The following aggregation uses $unionWith to combine documents from all four collections to create a yearly sales report that lists all sales by quarter and stores:

db.sales2019q1.aggregate( [
{ $set: { _id: "2019Q1" } },
{ $unionWith: { coll: "sales2019q2", pipeline: [ { $set: { _id: "2019Q2" } } ] } },
{ $unionWith: { coll: "sales2019q3", pipeline: [ { $set: { _id: "2019Q3" } } ] } },
{ $unionWith: { coll: "sales2019q4", pipeline: [ { $set: { _id: "2019Q4" } } ] } },
{ $sort: { _id: 1, store: 1, item: 1 } }
] )

Specifically, the aggregation pipeline uses:

  • a $set stage to update the _id field to contain the quarter.
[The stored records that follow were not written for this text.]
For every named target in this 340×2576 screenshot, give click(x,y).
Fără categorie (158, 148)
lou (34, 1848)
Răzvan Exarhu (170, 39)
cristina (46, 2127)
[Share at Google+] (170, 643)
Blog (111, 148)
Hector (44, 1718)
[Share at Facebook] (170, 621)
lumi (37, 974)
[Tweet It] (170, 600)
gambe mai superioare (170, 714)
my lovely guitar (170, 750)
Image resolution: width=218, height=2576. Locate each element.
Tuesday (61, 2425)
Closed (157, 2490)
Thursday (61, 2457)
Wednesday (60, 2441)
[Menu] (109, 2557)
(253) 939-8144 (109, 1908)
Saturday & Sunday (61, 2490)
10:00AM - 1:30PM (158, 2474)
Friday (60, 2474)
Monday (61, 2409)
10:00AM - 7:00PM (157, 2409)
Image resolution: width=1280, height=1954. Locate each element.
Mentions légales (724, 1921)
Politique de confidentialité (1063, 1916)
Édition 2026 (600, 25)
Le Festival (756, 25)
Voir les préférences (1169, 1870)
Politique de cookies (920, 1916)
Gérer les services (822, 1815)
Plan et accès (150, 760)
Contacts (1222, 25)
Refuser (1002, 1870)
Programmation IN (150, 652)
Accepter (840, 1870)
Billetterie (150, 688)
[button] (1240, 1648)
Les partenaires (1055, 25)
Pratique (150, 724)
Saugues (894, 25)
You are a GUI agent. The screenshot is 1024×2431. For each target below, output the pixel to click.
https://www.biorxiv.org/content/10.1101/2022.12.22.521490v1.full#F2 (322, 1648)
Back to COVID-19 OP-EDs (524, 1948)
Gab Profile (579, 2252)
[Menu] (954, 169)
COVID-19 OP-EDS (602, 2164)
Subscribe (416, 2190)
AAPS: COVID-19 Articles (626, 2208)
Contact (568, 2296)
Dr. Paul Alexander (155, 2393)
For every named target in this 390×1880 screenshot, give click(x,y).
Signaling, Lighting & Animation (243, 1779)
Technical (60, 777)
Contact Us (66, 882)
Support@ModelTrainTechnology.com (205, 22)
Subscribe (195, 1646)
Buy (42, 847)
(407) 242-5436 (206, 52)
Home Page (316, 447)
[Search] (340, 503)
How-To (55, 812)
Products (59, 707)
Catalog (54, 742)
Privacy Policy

That is, the documents from this stage has the form:

    { "_id" : "2019Q1", "store" : "A", "item" : "Chocolates", "quantity" : 150 }
    { "_id" : "2019Q1", "store" : "B", "item" : "Chocolates", "quantity" : 50 }
    ...
  • a sequence of $unionWith stages to combine all documents from the four collections; each also using the $set stage on its documents. That is, the documents are from all four collections and have the form:

    { "_id" : "2019Q1", "store" : "A", "item" : "Chocolates", "quantity" : 150 }
    { "_id" : "2019Q1", "store" : "B", "item" : "Chocolates", "quantity" : 50 }
    ...
    { "_id" : "2019Q2", "store" : "A", "item" : "Cheese", "quantity" : 30 }
    { "_id" : "2019Q2", "store" : "B", "item" : "Cheese", "quantity" : 50 }
    ...
    { "_id" : "2019Q3", "store" : "A", "item" : "Cheese", "quantity" : 50 }
    { "_id" : "2019Q3", "store" : "B", "item" : "Cheese", "quantity" : 20 }
    ...
    { "_id" : "2019Q4", "store" : "A", "item" : "Cheese", "quantity" : 100 }
    { "_id" : "2019Q4", "store" : "B", "item" : "Cheese", "quantity" : 100 }
  • a $sort stage to sort by the _id (i.e. the quarter), the store, and item.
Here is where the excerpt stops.